Advertisement
Advertisement

Veteran democrat should let young successors finish the job he started

I refer to the report ('Democrats must stick to principle, Martin Lee says', July 11).

It is sad to see the 'father of democracy' Martin Lee Chu-ming berating his own Democratic Party members. He is upset that these lawmakers voted for the political reform bill.

Mr Lee was one of the Basic Law drafters. He is familiar with the Basic Law. He is also familiar with the 2007 decision of the Standing Committee of the National People's Congress. It specified that the 2012 legislature must have 50 per cent geographical and 50 per cent functional constituency seats. He fully understands that with the constraints imposed by the decision, his party got the best possible bargain. Yet he is upset.

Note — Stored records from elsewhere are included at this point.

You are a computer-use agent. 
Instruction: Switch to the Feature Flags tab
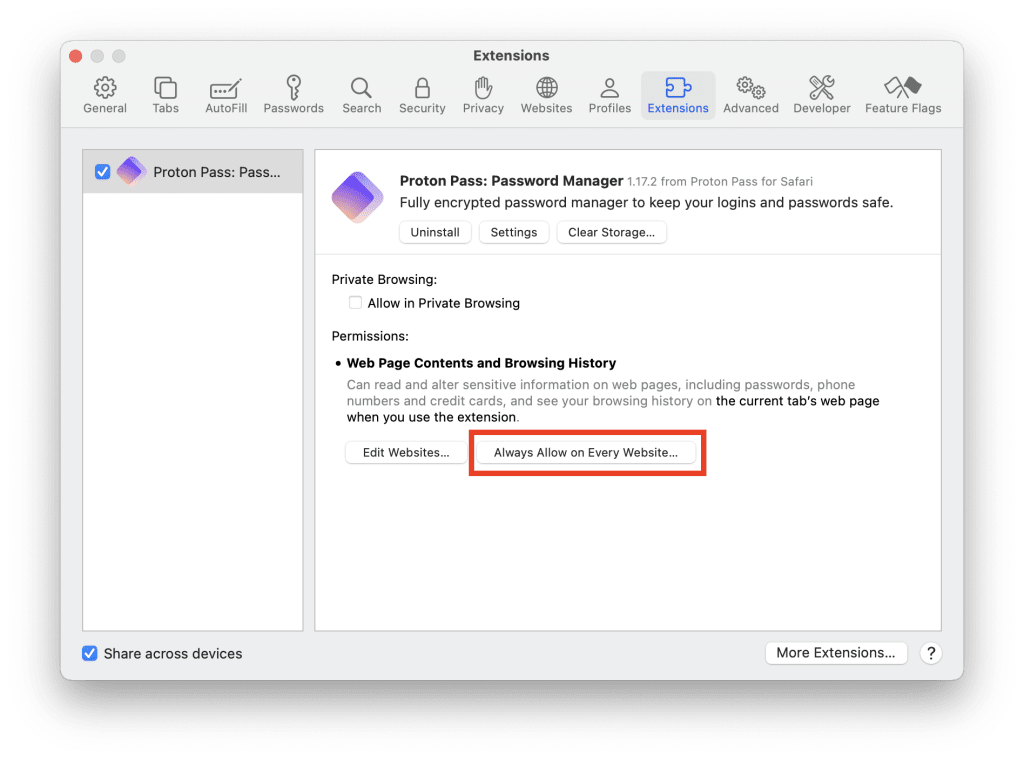(903, 95)
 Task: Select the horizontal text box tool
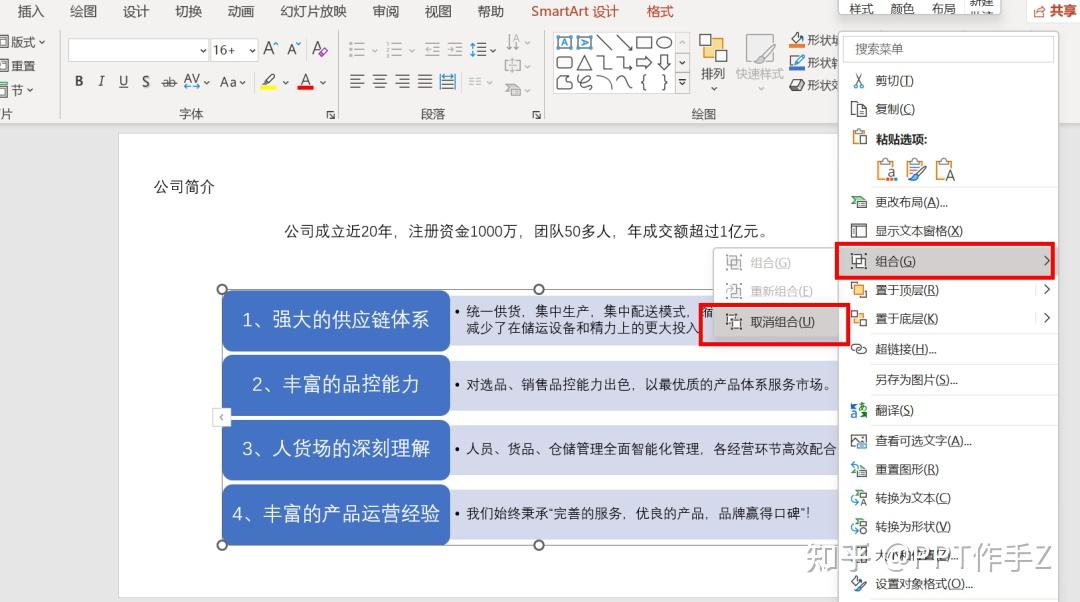(x=563, y=42)
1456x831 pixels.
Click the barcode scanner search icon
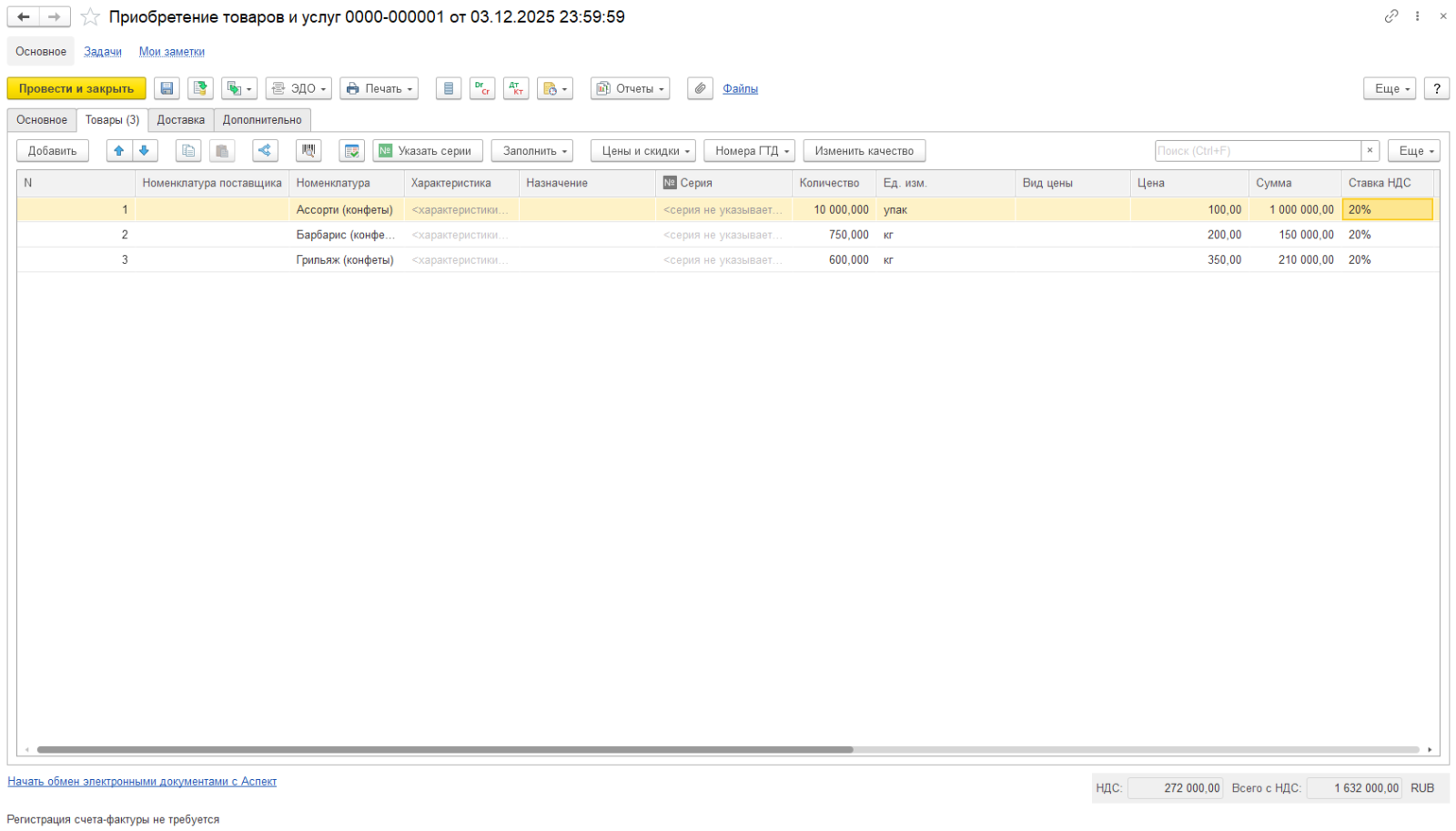pos(308,151)
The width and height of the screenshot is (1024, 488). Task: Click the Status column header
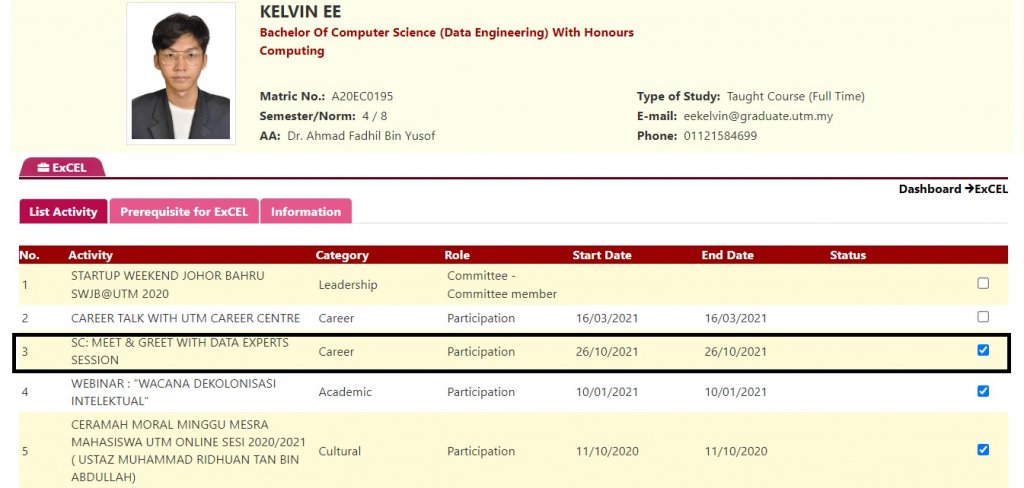tap(847, 255)
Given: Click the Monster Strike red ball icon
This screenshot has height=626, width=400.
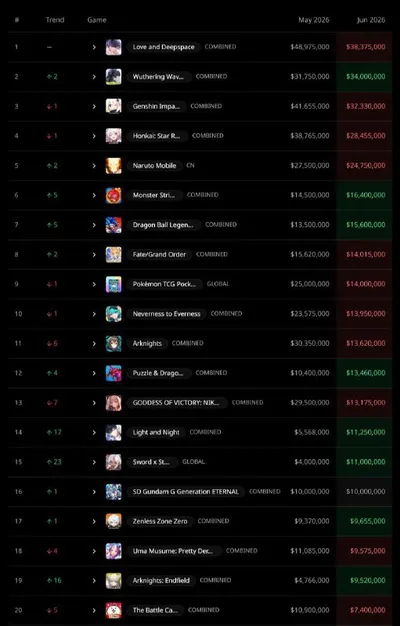Looking at the screenshot, I should point(114,195).
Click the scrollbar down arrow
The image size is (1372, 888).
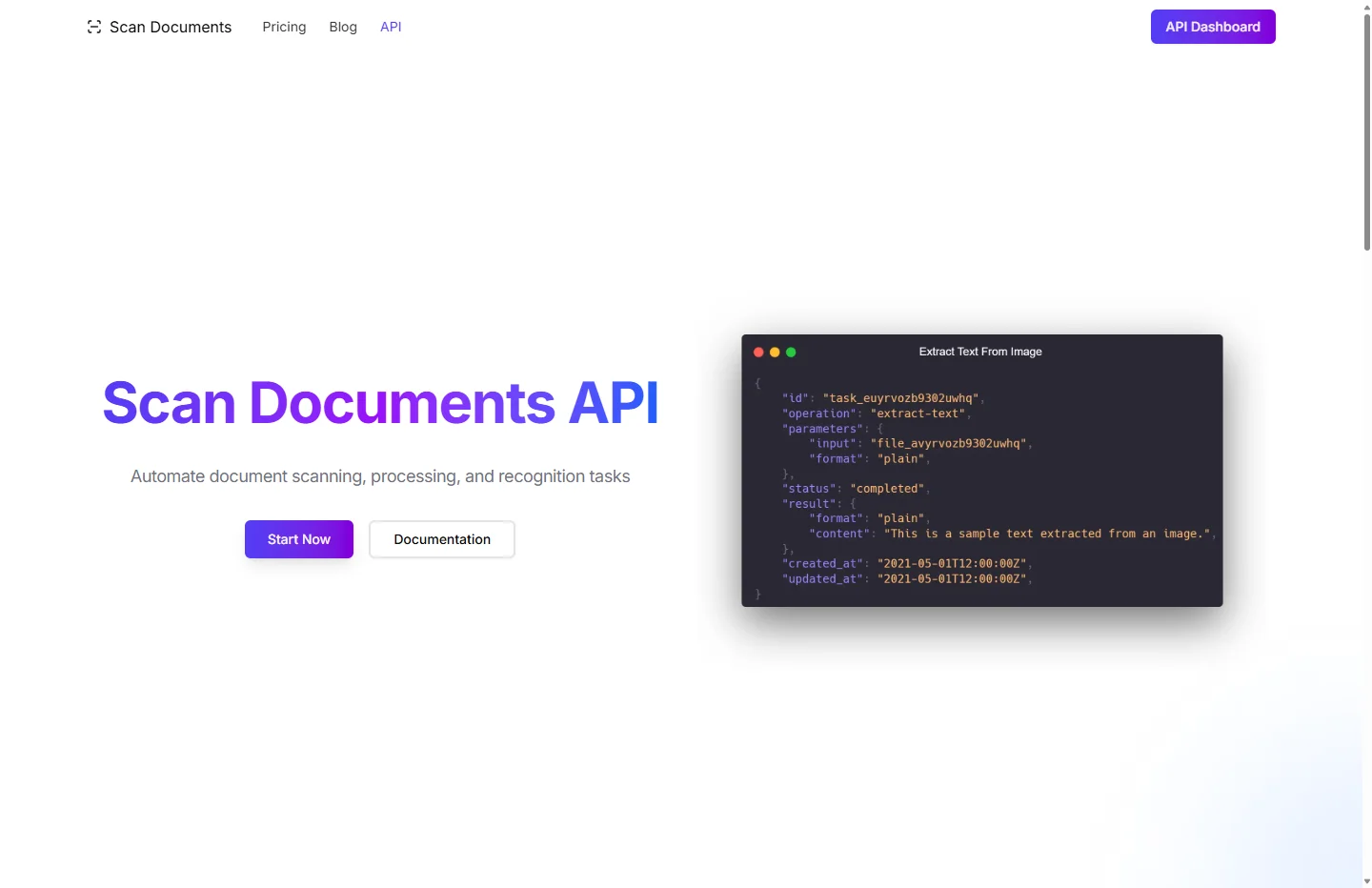[x=1366, y=881]
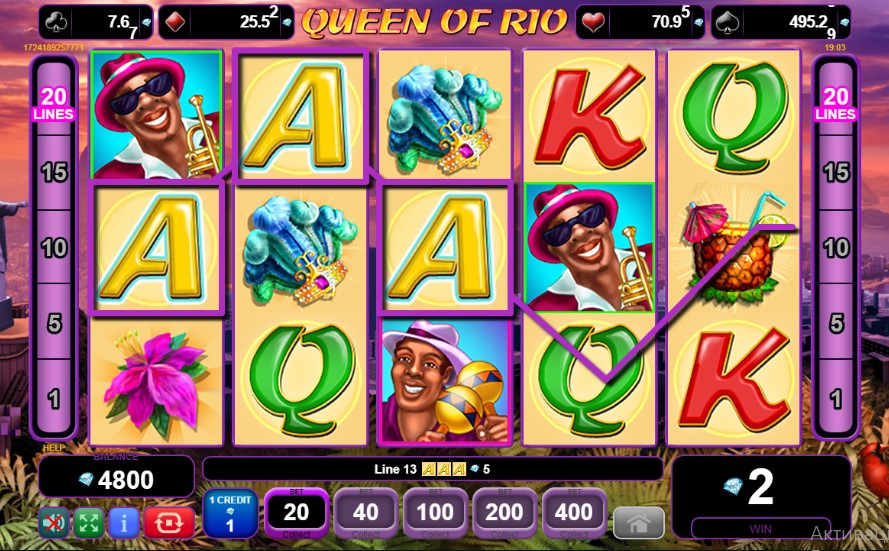Enable autoplay with red loop button
The height and width of the screenshot is (551, 889).
(x=169, y=522)
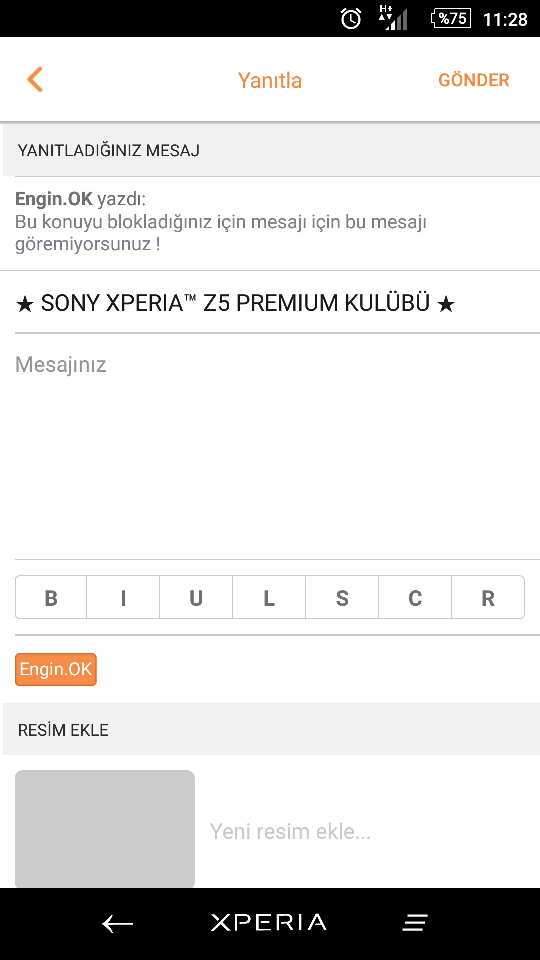Tap the orange back arrow

(x=35, y=80)
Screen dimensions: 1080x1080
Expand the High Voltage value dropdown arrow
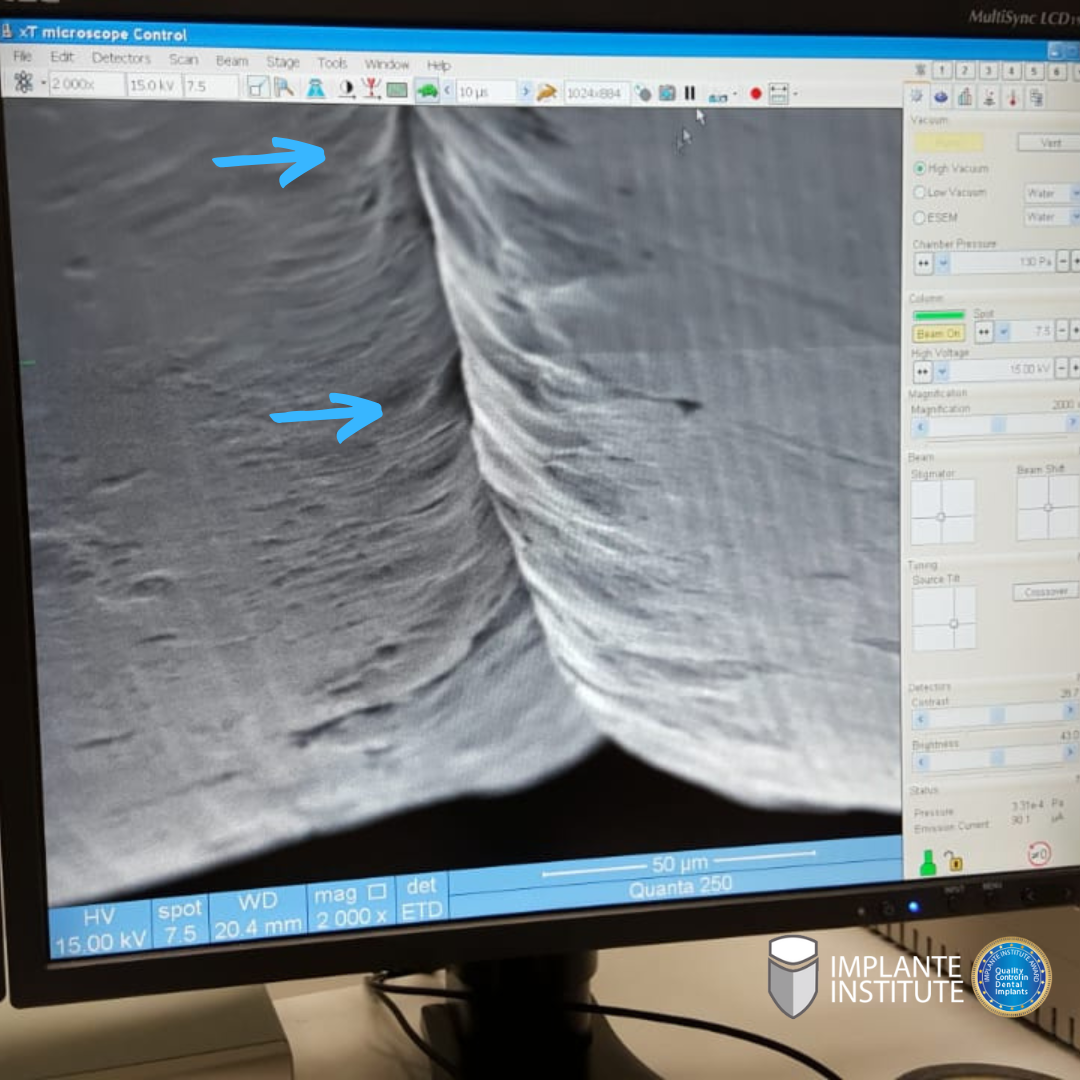[943, 371]
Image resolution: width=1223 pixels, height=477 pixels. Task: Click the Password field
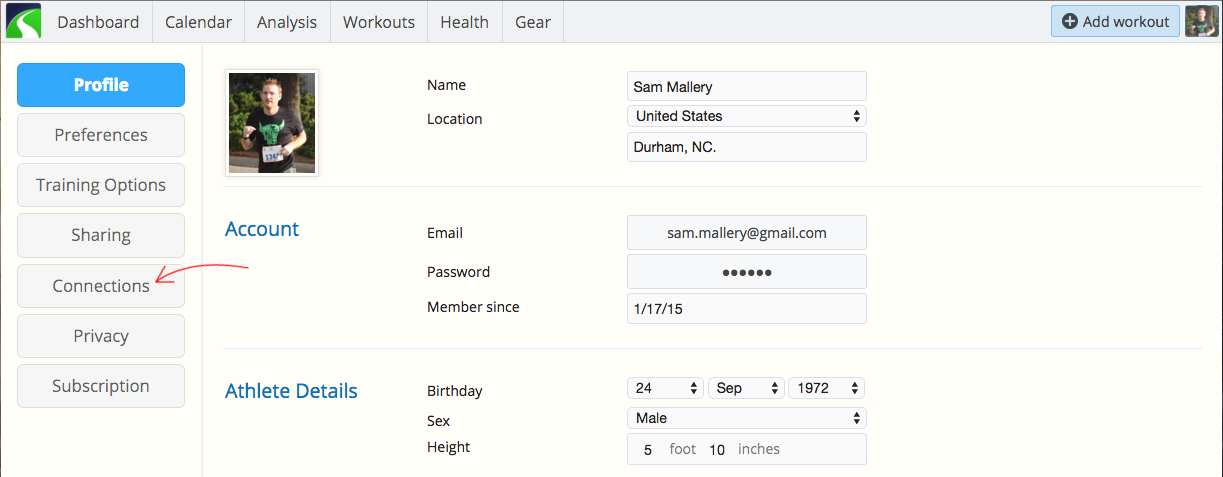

It is hard to understand his reasons.

The slogan the pan-democrats, including the Democratic Party, took up in the 2008 Legislative Council election was, 'Universal suffrage for the legislature and the chief executive in 2012'. How many of their supporters know that this platform contravened the Standing Committee's 2007 decision? The only way this platform could have succeeded was to get the Basic Law changed. If we go the way Mr Lee and the Civic Party want to take, will we be living in a rule-of-law society? When the Basic Law can be changed that easily, we might as well live in a rule-by-man society, in which the central government can change the Basic Law unilaterally on a whim or when it gives in to certain groups' demands in Hong Kong.

The Basic Law states clearly that for the composition of the legislature to change after 2007, it needs a two-thirds yes vote in the legislature. In all the years running up to 2007, when Mr Lee was the leader of the Democratic Party, did he do any constructive work to try to get the two-thirds majority in the legislature to achieve his goal of universal suffrage for Hong Kong?

Is it not time for him to admit that his confrontational ways have failed? The way his party is now taking will finally get Hong Kong to the destination of universal suffrage. It is time for this old fighter for democracy to take a rest and let his young successors finish the job he started.